PROBLEM
The lines below that include the word "agent" are to be reported.

GIVEN RECORDS START

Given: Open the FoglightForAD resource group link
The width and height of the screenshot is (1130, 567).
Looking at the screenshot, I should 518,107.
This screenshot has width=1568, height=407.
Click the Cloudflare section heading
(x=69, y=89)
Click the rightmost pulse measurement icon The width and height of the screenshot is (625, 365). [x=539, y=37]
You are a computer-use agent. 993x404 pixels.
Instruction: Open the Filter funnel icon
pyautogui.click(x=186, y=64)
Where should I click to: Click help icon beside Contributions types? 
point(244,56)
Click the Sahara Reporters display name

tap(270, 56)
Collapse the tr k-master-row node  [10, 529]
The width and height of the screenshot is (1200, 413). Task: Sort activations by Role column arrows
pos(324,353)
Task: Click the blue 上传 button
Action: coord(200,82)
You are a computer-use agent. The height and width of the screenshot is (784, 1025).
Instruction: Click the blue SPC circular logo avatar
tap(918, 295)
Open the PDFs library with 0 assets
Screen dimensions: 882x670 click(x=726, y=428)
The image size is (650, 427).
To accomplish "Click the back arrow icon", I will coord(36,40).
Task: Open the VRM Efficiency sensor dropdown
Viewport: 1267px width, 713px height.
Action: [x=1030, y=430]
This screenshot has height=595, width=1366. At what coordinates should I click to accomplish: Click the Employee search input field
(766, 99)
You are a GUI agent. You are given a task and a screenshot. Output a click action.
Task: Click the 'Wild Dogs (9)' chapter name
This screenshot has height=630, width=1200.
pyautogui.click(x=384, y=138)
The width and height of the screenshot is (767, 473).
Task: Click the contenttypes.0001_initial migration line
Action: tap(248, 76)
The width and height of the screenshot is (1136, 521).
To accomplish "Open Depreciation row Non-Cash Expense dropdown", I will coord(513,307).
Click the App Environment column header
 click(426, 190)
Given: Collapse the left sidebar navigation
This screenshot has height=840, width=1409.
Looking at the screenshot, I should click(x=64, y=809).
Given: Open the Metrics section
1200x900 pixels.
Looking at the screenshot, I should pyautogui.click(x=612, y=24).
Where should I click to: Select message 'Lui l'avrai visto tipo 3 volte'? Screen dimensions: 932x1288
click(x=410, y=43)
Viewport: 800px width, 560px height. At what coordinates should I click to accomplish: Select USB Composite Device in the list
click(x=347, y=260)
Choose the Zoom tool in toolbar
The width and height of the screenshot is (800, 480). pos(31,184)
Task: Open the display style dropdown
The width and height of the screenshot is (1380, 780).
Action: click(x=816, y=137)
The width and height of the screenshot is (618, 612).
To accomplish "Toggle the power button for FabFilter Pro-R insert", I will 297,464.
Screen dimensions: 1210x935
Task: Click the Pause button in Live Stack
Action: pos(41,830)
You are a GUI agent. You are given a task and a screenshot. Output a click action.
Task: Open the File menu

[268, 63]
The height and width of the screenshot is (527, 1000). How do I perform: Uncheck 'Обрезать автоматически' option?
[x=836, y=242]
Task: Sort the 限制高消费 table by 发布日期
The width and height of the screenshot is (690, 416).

GIVEN RECORDS END

TASK SOLUTION
You are a computer-use agent. 993x404 pixels.
You are a computer-use agent. The height and width of the screenshot is (784, 1025).
You are a GUI agent. You are given a task and a screenshot. Output a click action.
You are a GUI agent. You are given a task and a screenshot. Output a click action.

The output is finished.